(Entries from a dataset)
========================

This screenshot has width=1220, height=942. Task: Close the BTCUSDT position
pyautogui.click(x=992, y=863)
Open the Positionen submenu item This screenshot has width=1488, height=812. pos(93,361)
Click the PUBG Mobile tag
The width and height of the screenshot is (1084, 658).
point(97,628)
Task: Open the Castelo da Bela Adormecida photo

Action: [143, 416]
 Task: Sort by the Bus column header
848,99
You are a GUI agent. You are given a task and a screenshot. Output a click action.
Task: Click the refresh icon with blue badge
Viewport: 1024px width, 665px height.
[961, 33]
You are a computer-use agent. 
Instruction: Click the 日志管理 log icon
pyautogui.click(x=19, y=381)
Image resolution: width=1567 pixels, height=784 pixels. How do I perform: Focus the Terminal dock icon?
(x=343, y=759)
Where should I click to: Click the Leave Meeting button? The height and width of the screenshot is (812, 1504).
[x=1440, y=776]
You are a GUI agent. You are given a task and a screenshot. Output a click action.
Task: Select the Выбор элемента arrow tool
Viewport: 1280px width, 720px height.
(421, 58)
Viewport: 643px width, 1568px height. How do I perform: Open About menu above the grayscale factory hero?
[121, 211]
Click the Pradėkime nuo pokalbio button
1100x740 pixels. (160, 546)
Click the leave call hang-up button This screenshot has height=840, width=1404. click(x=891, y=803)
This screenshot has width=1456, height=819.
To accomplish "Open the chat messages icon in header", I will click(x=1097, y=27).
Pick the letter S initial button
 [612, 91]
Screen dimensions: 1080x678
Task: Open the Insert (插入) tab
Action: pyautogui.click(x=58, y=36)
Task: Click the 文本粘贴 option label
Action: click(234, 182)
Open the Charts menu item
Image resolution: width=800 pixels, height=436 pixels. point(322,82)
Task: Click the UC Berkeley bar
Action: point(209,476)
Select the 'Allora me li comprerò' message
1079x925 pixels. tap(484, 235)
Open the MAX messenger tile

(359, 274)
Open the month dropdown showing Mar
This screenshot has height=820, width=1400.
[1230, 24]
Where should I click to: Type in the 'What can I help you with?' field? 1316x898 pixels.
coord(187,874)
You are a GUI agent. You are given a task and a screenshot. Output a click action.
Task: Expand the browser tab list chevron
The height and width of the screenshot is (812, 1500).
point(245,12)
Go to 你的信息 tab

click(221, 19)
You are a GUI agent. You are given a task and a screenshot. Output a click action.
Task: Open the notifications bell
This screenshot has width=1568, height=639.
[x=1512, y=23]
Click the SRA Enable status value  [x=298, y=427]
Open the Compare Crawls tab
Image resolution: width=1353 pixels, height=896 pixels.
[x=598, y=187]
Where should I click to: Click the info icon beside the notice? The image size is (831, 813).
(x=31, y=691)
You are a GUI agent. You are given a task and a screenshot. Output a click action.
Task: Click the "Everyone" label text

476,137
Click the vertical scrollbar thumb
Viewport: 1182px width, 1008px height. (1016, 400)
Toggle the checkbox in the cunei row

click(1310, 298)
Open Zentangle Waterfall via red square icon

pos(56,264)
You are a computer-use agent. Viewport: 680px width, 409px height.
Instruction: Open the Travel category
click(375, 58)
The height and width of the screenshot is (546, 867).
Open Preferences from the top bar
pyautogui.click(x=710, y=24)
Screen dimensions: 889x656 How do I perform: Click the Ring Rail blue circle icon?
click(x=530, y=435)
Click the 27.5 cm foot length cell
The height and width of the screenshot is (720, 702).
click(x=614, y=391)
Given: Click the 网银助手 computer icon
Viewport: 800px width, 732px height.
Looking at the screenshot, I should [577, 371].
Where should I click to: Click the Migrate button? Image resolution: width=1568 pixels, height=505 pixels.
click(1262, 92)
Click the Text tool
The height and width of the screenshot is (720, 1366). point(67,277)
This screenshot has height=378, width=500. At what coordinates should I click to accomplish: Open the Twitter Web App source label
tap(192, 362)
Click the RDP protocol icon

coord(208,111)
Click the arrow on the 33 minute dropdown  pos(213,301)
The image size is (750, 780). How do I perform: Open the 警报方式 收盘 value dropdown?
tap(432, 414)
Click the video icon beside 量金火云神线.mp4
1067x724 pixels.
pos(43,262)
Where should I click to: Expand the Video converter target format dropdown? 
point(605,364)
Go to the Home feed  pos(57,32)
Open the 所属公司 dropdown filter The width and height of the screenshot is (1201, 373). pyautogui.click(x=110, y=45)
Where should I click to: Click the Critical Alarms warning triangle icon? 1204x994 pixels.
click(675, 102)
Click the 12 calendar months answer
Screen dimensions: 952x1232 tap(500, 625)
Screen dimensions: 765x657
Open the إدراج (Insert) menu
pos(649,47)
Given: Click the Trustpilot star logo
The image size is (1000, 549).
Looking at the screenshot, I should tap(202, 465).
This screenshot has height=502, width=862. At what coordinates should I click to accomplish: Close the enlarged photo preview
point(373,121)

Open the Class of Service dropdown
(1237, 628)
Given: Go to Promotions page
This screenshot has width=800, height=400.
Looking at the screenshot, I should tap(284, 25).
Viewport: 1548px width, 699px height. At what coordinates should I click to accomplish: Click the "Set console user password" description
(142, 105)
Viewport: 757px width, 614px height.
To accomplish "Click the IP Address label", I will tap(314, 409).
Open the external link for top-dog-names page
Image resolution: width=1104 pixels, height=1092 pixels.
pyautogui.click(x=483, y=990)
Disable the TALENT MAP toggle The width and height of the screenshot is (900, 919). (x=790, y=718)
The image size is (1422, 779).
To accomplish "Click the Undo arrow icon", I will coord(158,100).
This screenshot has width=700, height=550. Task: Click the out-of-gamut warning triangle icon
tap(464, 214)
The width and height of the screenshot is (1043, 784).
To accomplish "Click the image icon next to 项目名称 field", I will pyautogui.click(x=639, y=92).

========================

To do:
Quote every line of the records above word for word.

Finished task:
This screenshot has width=1220, height=942. Task: Close the BTCUSDT position
pyautogui.click(x=992, y=863)
Open the Positionen submenu item This screenshot has width=1488, height=812. pos(93,361)
Click the PUBG Mobile tag
The width and height of the screenshot is (1084, 658).
point(97,628)
Task: Open the Castelo da Bela Adormecida photo

Action: [143, 416]
 Task: Sort by the Bus column header
848,99
You are a GUI agent. You are given a task and a screenshot. Output a click action.
Task: Click the refresh icon with blue badge
Viewport: 1024px width, 665px height.
[961, 33]
You are a computer-use agent. 
Instruction: Click the 日志管理 log icon
pyautogui.click(x=19, y=381)
Image resolution: width=1567 pixels, height=784 pixels. How do I perform: Focus the Terminal dock icon?
(x=343, y=759)
Where should I click to: Click the Leave Meeting button? The height and width of the screenshot is (812, 1504).
[x=1440, y=776]
You are a GUI agent. You are given a task and a screenshot. Output a click action.
Task: Select the Выбор элемента arrow tool
Viewport: 1280px width, 720px height.
(421, 58)
Viewport: 643px width, 1568px height. How do I perform: Open About menu above the grayscale factory hero?
[121, 211]
Click the Pradėkime nuo pokalbio button
1100x740 pixels. (160, 546)
Click the leave call hang-up button This screenshot has height=840, width=1404. click(x=891, y=803)
This screenshot has width=1456, height=819.
To accomplish "Open the chat messages icon in header", I will click(x=1097, y=27).
Pick the letter S initial button
 [612, 91]
Screen dimensions: 1080x678
Task: Open the Insert (插入) tab
Action: pyautogui.click(x=58, y=36)
Task: Click the 文本粘贴 option label
Action: click(234, 182)
Open the Charts menu item
Image resolution: width=800 pixels, height=436 pixels. point(322,82)
Task: Click the UC Berkeley bar
Action: point(209,476)
Select the 'Allora me li comprerò' message
1079x925 pixels. tap(484, 235)
Open the MAX messenger tile

(359, 274)
Open the month dropdown showing Mar
This screenshot has height=820, width=1400.
[1230, 24]
Where should I click to: Type in the 'What can I help you with?' field? 1316x898 pixels.
coord(187,874)
You are a GUI agent. You are given a task and a screenshot. Output a click action.
Task: Expand the browser tab list chevron
The height and width of the screenshot is (812, 1500).
point(245,12)
Go to 你的信息 tab

click(221, 19)
You are a GUI agent. You are given a task and a screenshot. Output a click action.
Task: Open the notifications bell
This screenshot has width=1568, height=639.
[x=1512, y=23]
Click the SRA Enable status value  [x=298, y=427]
Open the Compare Crawls tab
Image resolution: width=1353 pixels, height=896 pixels.
[x=598, y=187]
Where should I click to: Click the info icon beside the notice? The image size is (831, 813).
(x=31, y=691)
You are a GUI agent. You are given a task and a screenshot. Output a click action.
Task: Click the "Everyone" label text

476,137
Click the vertical scrollbar thumb
Viewport: 1182px width, 1008px height. (1016, 400)
Toggle the checkbox in the cunei row

click(1310, 298)
Open Zentangle Waterfall via red square icon

pos(56,264)
You are a computer-use agent. Viewport: 680px width, 409px height.
Instruction: Open the Travel category
click(375, 58)
The height and width of the screenshot is (546, 867).
Open Preferences from the top bar
pyautogui.click(x=710, y=24)
Screen dimensions: 889x656 How do I perform: Click the Ring Rail blue circle icon?
click(x=530, y=435)
Click the 27.5 cm foot length cell
The height and width of the screenshot is (720, 702).
click(x=614, y=391)
Given: Click the 网银助手 computer icon
Viewport: 800px width, 732px height.
Looking at the screenshot, I should [577, 371].
Where should I click to: Click the Migrate button? Image resolution: width=1568 pixels, height=505 pixels.
click(1262, 92)
Click the Text tool
The height and width of the screenshot is (720, 1366). point(67,277)
This screenshot has height=378, width=500. At what coordinates should I click to accomplish: Open the Twitter Web App source label
tap(192, 362)
Click the RDP protocol icon

coord(208,111)
Click the arrow on the 33 minute dropdown  pos(213,301)
The image size is (750, 780). How do I perform: Open the 警报方式 收盘 value dropdown?
tap(432, 414)
Click the video icon beside 量金火云神线.mp4
1067x724 pixels.
pos(43,262)
Where should I click to: Expand the Video converter target format dropdown? 
point(605,364)
Go to the Home feed  pos(57,32)
Open the 所属公司 dropdown filter The width and height of the screenshot is (1201, 373). pyautogui.click(x=110, y=45)
Where should I click to: Click the Critical Alarms warning triangle icon? 1204x994 pixels.
click(675, 102)
Click the 12 calendar months answer
Screen dimensions: 952x1232 tap(500, 625)
Screen dimensions: 765x657
Open the إدراج (Insert) menu
pos(649,47)
Given: Click the Trustpilot star logo
The image size is (1000, 549).
Looking at the screenshot, I should tap(202, 465).
This screenshot has height=502, width=862. At what coordinates should I click to accomplish: Close the enlarged photo preview
point(373,121)

Open the Class of Service dropdown
(1237, 628)
Given: Go to Promotions page
This screenshot has width=800, height=400.
Looking at the screenshot, I should tap(284, 25).
Viewport: 1548px width, 699px height. At what coordinates should I click to accomplish: Click the "Set console user password" description
(142, 105)
Viewport: 757px width, 614px height.
To accomplish "Click the IP Address label", I will tap(314, 409).
Open the external link for top-dog-names page
Image resolution: width=1104 pixels, height=1092 pixels.
pyautogui.click(x=483, y=990)
Disable the TALENT MAP toggle The width and height of the screenshot is (900, 919). (x=790, y=718)
The image size is (1422, 779).
To accomplish "Click the Undo arrow icon", I will coord(158,100).
This screenshot has width=700, height=550. Task: Click the out-of-gamut warning triangle icon
tap(464, 214)
The width and height of the screenshot is (1043, 784).
To accomplish "Click the image icon next to 项目名称 field", I will pyautogui.click(x=639, y=92).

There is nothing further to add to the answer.